The present WCAG 2.0 [the Web Content Accessibility Guidelines] provide 206 options to make a website “accessible” including, but not limited to providing links to definitions, removing time limits for activities, providing spoken word versions of text, and ensuring keyboard control for all website functions. However, the choice of one of the 206 options may not result in compliance with the amendments. As one law commentator has observed: Just because you’ve arranged to “provide spoken word versions of text” to fend off a lawsuit on behalf of blind users doesn’t mean you can get out of a lawsuit
representing persons lacking fine hand motor control for not “ensuring keyboard control for all website functions” (i.e., disabling any mouse-only functions and patching any failures this generates in your current design).
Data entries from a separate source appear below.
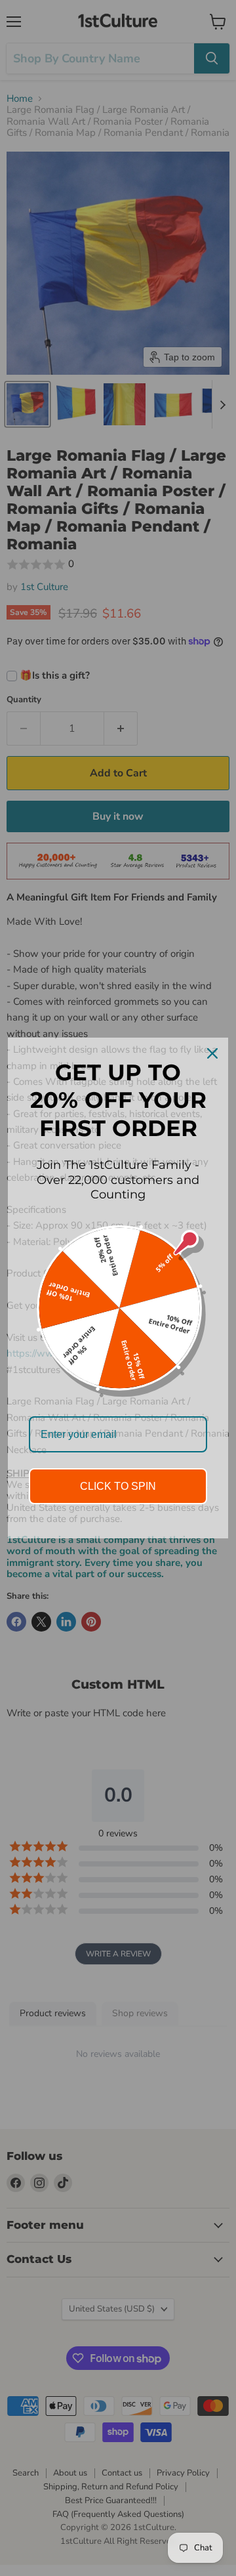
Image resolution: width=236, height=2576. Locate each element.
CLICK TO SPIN (118, 1486)
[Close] (212, 1053)
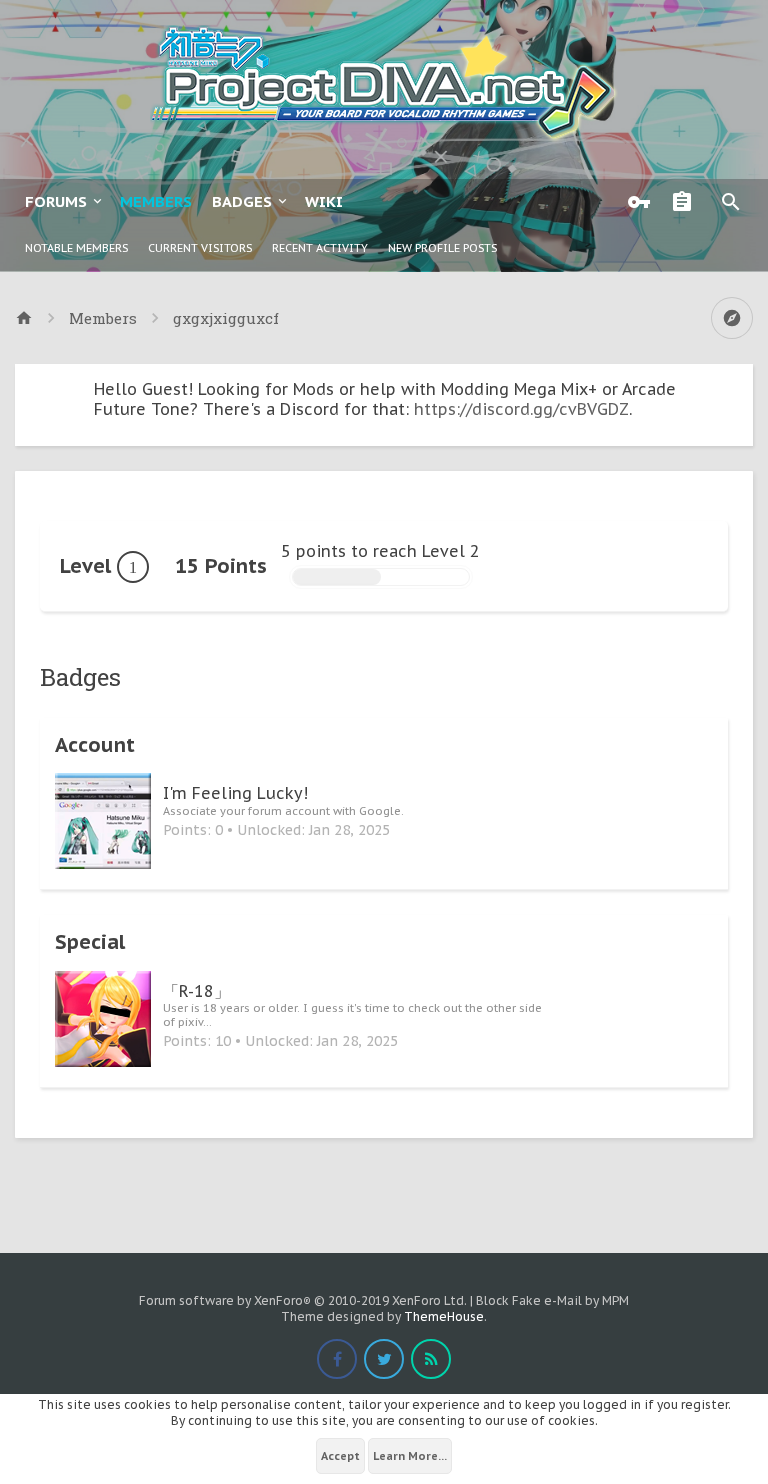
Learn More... (410, 1456)
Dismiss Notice (740, 384)
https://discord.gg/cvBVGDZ (521, 409)
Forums (56, 201)
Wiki (324, 201)
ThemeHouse (444, 1316)
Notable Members (76, 248)
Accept (340, 1456)
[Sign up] (687, 202)
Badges (242, 201)
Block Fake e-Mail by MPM (552, 1300)
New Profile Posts (442, 248)
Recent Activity (320, 248)
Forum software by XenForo (303, 1300)
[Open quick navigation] (732, 318)
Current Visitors (200, 248)
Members (156, 201)
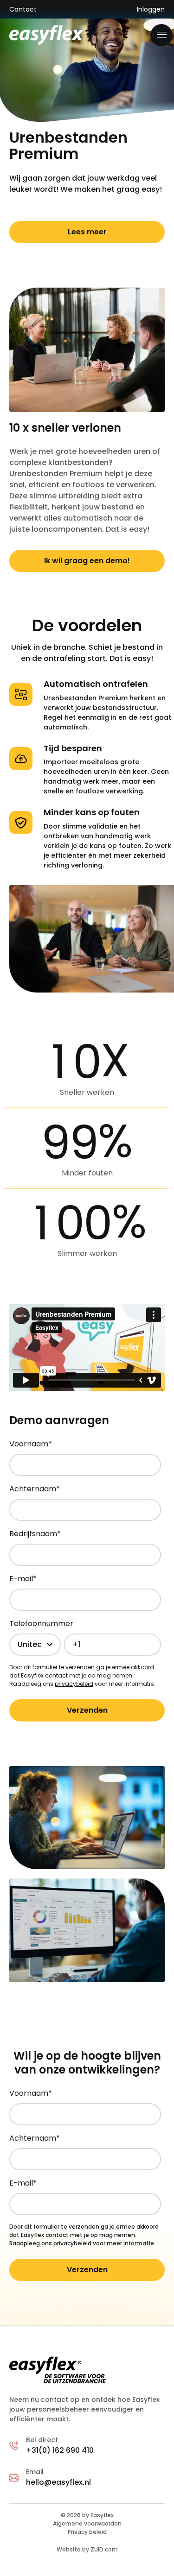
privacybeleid (74, 1684)
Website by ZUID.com (87, 2549)
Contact (23, 9)
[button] (161, 35)
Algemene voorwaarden (87, 2523)
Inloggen (151, 9)
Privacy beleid (87, 2532)
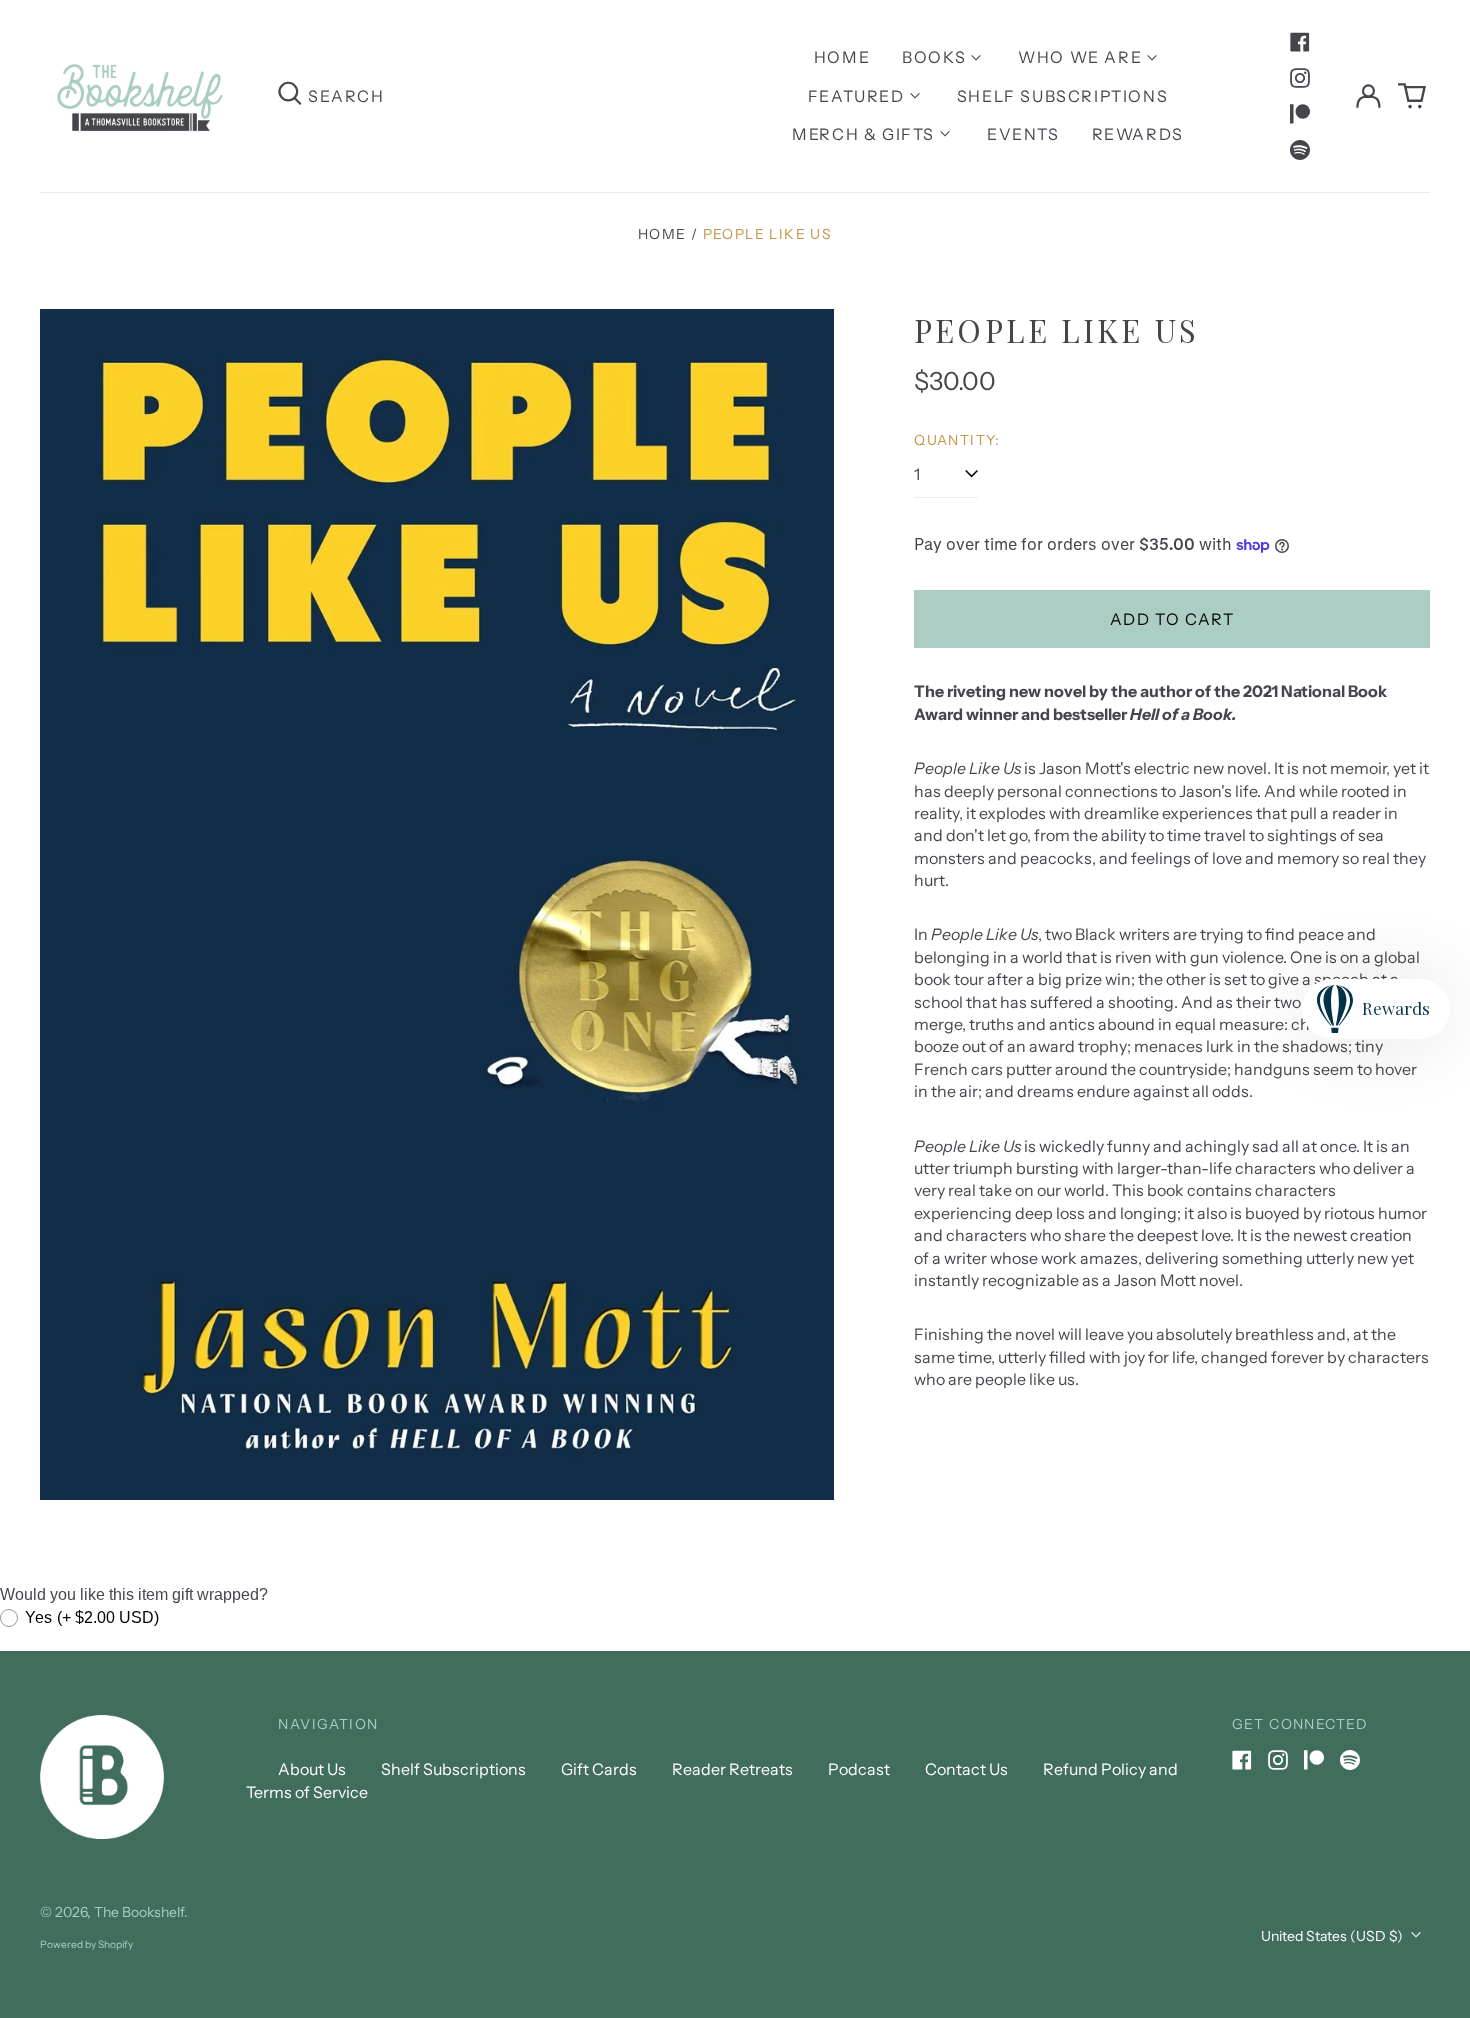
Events (1023, 134)
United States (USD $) (1333, 1936)
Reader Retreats (732, 1769)
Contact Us (966, 1769)
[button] (1412, 96)
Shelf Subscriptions (1062, 96)
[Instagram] (1300, 78)
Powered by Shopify (86, 1944)
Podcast (859, 1769)
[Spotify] (1300, 150)
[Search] (290, 95)
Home (842, 57)
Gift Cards (599, 1769)
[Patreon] (1300, 114)
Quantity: (957, 440)
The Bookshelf (139, 1912)
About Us (312, 1769)
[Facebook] (1300, 42)
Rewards (1138, 134)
And even if you can do both those things along with fifty more, you may still be
exposed to a lawsuit if you haven’t gotten around to “removing time limits for activities.”
How can a business protect itself from a website ADA claim? It will not be easy. However, at a minimum, website owners and managers should consider taking the following actions:
- Review WCAG 2.0 with legal counsel and/or your IT person to understand what is potentially needed to make your websites accessible across a variety of ADA-covered disabilities;
- Discuss with legal counsel and your IT person how to mirror the terms set forth in recent DOJ ADA settlement agreements such as those in the edX Inc. agreement; and
- Consider hiring a third-party consultant to conduct a thorough website audit to determine what changes may be needed and to develop a plan for implementing necessary updates.
The information presented is not intended to be, and does not constitute, “legal advice.” Because each situation varies, and only brief summary information is provided here, you should not use this information as a basis for action unless you have independently verified with your own counsel that it applies to your particular situation.